Es suficiente mirar un poco más allá, en las vallas y pasquines publicitarios de Milan Fashion Weeck, la cita más importante de la moda milanesa, la más esperada del año.  Armani, Della Valle y otras firmas han predispuesto desfiles más breves y a puerta cerrada. La moda a puerta cerrada parece algo increíble. Se retransmiten por streaming. Moncler ha simplemente anulado su presencia.

La catedrál, símbolo de Milán, ha cerrado esta tarde sus puertas. Los jardines con parques para juegos de niños están desiertos. Tráfico se plantea no realizar más pruebas de alcoholemia  a los conductores para evitar contagios y Turín ya se ha adelantado este domingo.

El inmombrable

Si uno se para en las estaciones de metro, en los corros de la calle, entre los grupos de inmigrantes que reparten la comida de una marca conocida, todos hablan de lo mismo, sin nombrarlo. Como en la isla de Stromboli, en Sicilia, que llaman solo “ese” al volcán activo y rebelde. “Esperemos salir bien de esta”, “no, no, he cambiado los clientes, ya no tengo que ir a Lodi, veremos qué sucede en los próximos días”, “qué Dios nos ayude” y así, como si debajo de la aparente normalidad de un domingo de febrero serpeara algo más, que nadie quiere nombrar, tal vez porque es invisible y por eso inquietante. Un adelanto de cuanto podría suceder si saltan los nervios es lo ocurrido esta mañana dominguera.

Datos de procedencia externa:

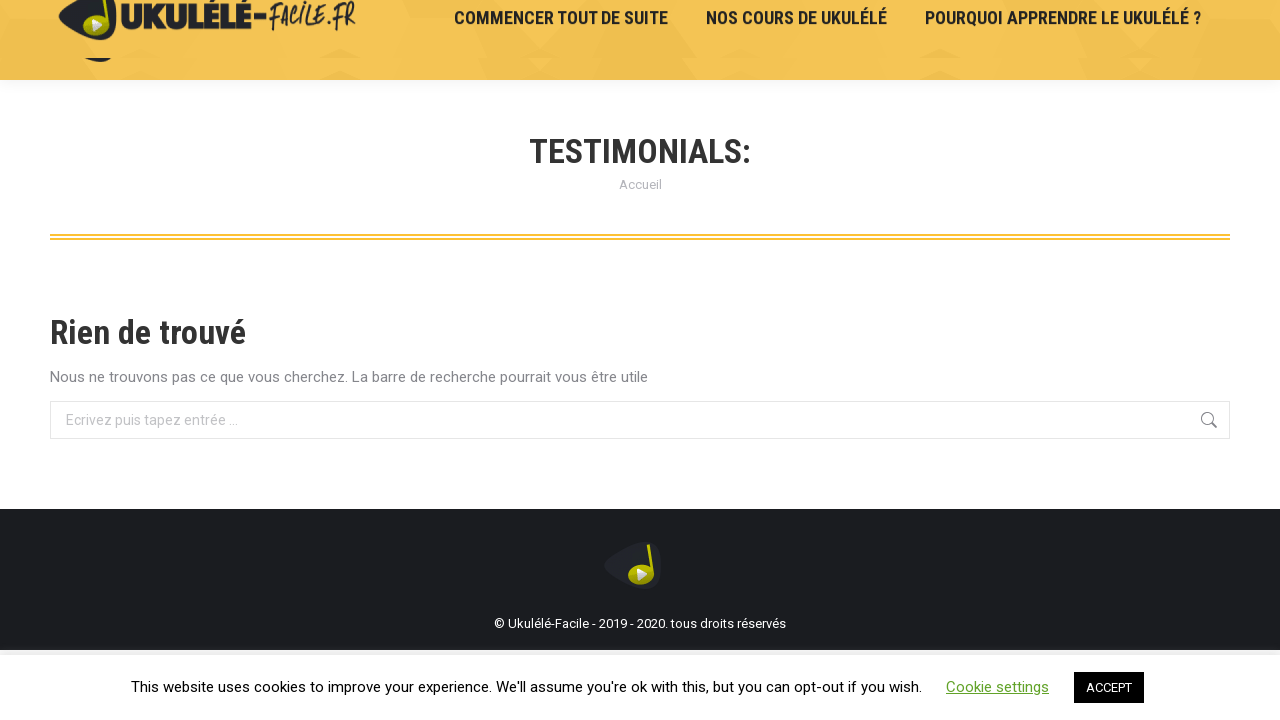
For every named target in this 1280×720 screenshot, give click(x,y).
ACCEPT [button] (1109, 687)
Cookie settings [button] (997, 687)
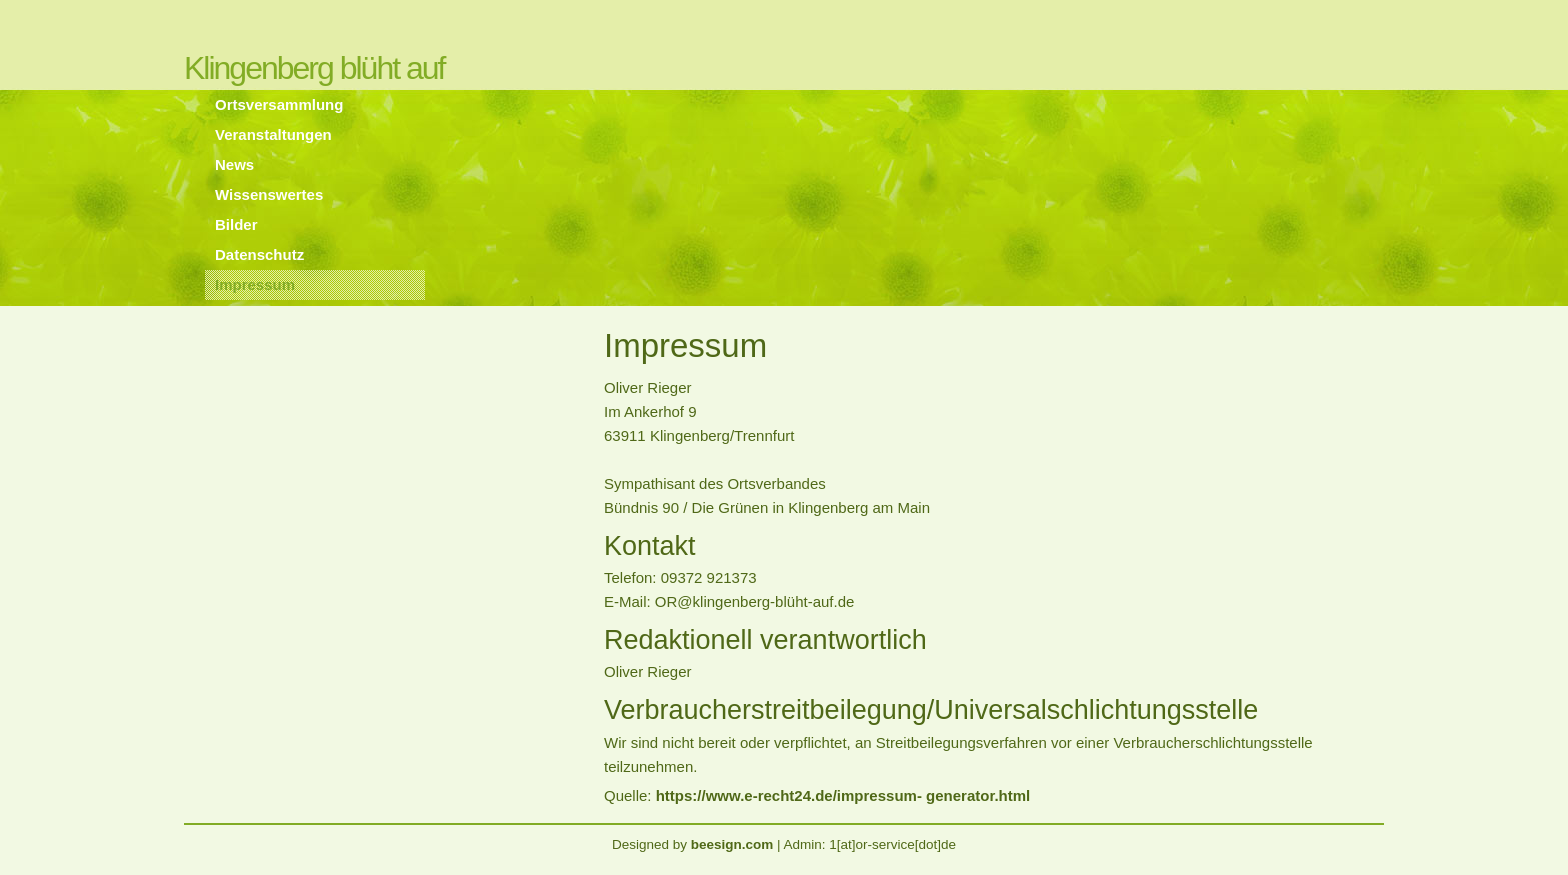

El supermercado Milano, situado en la periferia este de la ciudad, abre los domingo a las 9 de la mañana, pero ayer a las 8 la cola ya era más larga que la de los sábados corrientes. Los clientes se lo llevaron todo. No solo guantes y máscaras, sino todo, un todo que parece sumarse a la aparente nada del virus invisible. Algunos de los madrugadores clientes llenaron las bolsas mientras mantenían sus tarjetas de crédito en la boca, que después entregaron a la cajera. La empleada, además de mostrar su asco dijo en alta voz: “¿Y de qué os sirve todo esto?”. Pero así es. Asemeja a una escena de “Los novios”, de Alessandro Manzoni, ambientada en una Milán entonces española.